Task directions: Copy every one of the following rows verbatim, keeping them in their original order.

-- start of Provided records --

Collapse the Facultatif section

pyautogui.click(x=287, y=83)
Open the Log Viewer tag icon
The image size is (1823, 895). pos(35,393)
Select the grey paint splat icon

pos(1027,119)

-- end of Provided records --

Right answer:
Collapse the Facultatif section

pyautogui.click(x=287, y=83)
Open the Log Viewer tag icon
The image size is (1823, 895). pos(35,393)
Select the grey paint splat icon

pos(1027,119)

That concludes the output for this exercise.